As Amy Austin wrote on FTAdviser: "The net pay/relief at source issue means that workers earning less than £12,500 may miss out on pension tax relief if their scheme or provider uses the ‘net pay arrangement’ method of delivering tax relief rather than the ‘relief at source’ method."
This is because the NPA does not pay tax relief to members who are below the income tax threshold, whereas relief at source does.
And, since former chancellor Philip Hammond raised the income tax personal allowance to £12,500, which is above the auto-enrolment minimum threshold of £10,000, this anomaly has become more problematic.
Baroness Ros Altmann, former pensions minister, commented: "This is not just an ‘anomaly’, it is a significant injustice. More than a million workers (mostly women), who earn less than £12,500 a year with any employer, are currently being charged an extra 25 per cent for their auto-enrolment pension.
"These workers do not realise they are paying so much more than they really need to and could have more take-home pay if their employer used an alternative pension scheme."
Also, the Conservatives said they would fix the tapered annual allowance which is affecting doctors’ pensions, but have stopped short of promising to scrap the taper altogether.
As usual, the power of the pound in our pockets was also headline-grabbing news. The Liberal Democrat party said it would scrap the capital gains tax allowance to make the tax system “fair to all”.
The Green Party proposed to merge national insurance, capital gains tax, inheritance tax, dividend tax and income tax into one ‘consolidated income tax’ where all income is treated the same for tax purposes.

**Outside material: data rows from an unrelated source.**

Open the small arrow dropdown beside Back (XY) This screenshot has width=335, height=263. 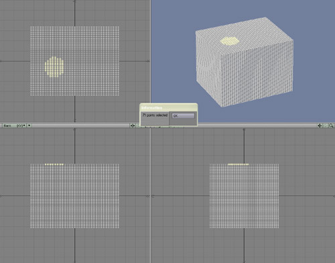(29, 125)
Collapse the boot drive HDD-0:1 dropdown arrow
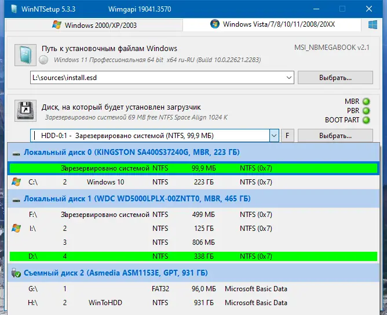 point(274,135)
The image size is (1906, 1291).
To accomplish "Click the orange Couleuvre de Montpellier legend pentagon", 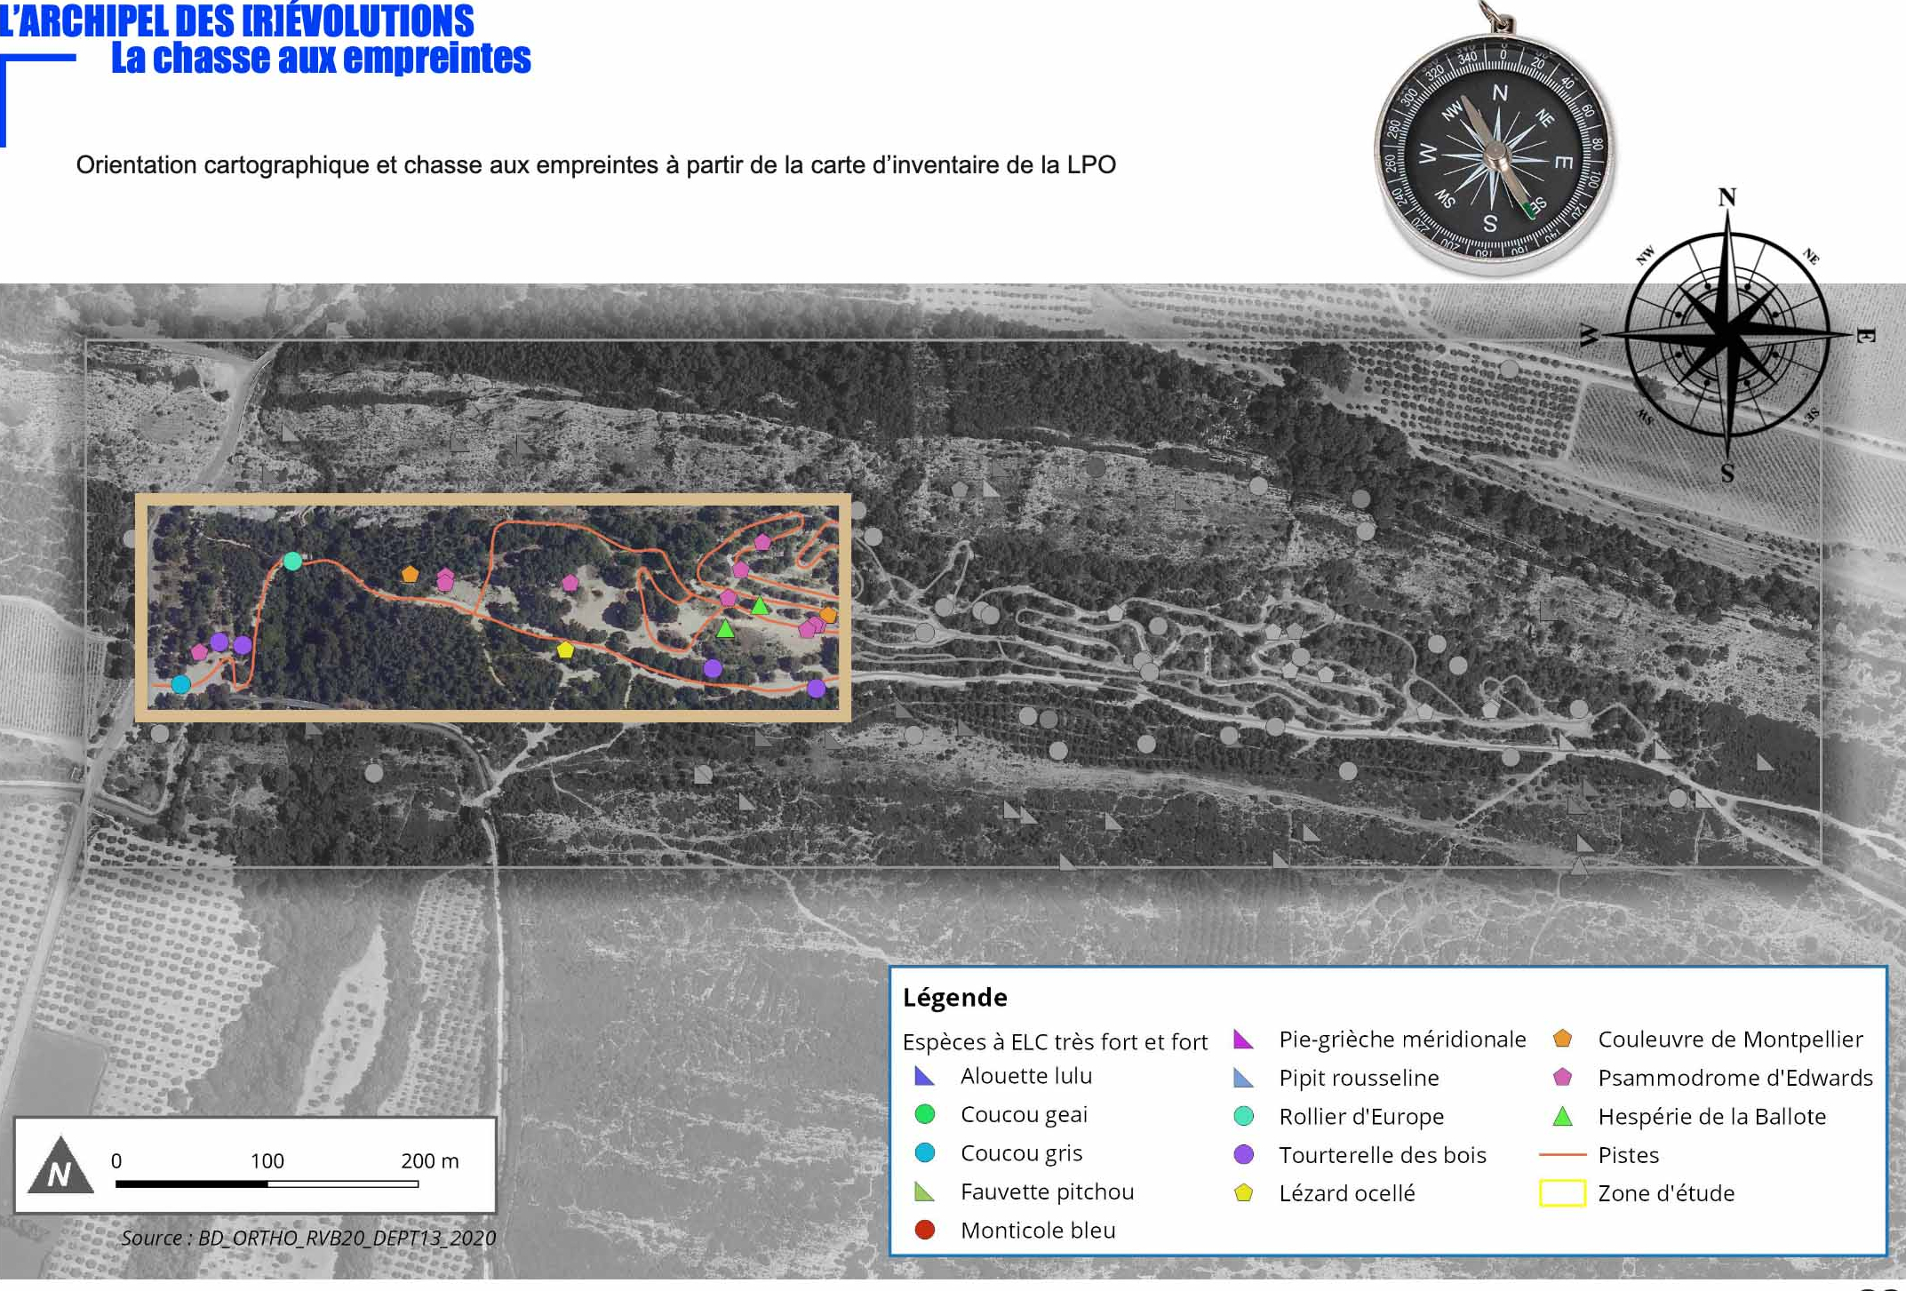I will pyautogui.click(x=1562, y=1039).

This may cost £22bn to implement but would bring an extra £20bn a year into the public purse by closing tax avoidance loopholes.
The Conservatives seemed to be "fairly static on changes to tax", according to Nimesh Shah, partner at Blick Rothenberg. With an £868 increase to the National Insurance primary threshold, taking this to £9,500, the Tory party has promised an annual £104 tax cut across the board for workers.
Moreover, there have been pledges to keep income tax, National Insurance and VAT under their Triple Tax Lock.
However, Mr Shah was disappointed that Boris Johnson’s leadership pledge to increase the basic rate income tax band to £80,000 was absent from the manifesto. Mr Shah explained: "This measure would have given a tax cut of up to £6,000 but was estimated to cost the Treasury around £8bn.
"The proposal appears to have been dropped completely, and it’s difficult to now see if this measure will be introduced."
Along with personal wealth and pension arrangements, the need for funding long-term care is an increasingly important issue. Advisers have been warning of the need for people to make suitable arrangements themselves, as the welfare state can no longer properly support the burden of an ageing population living for longer in ill health.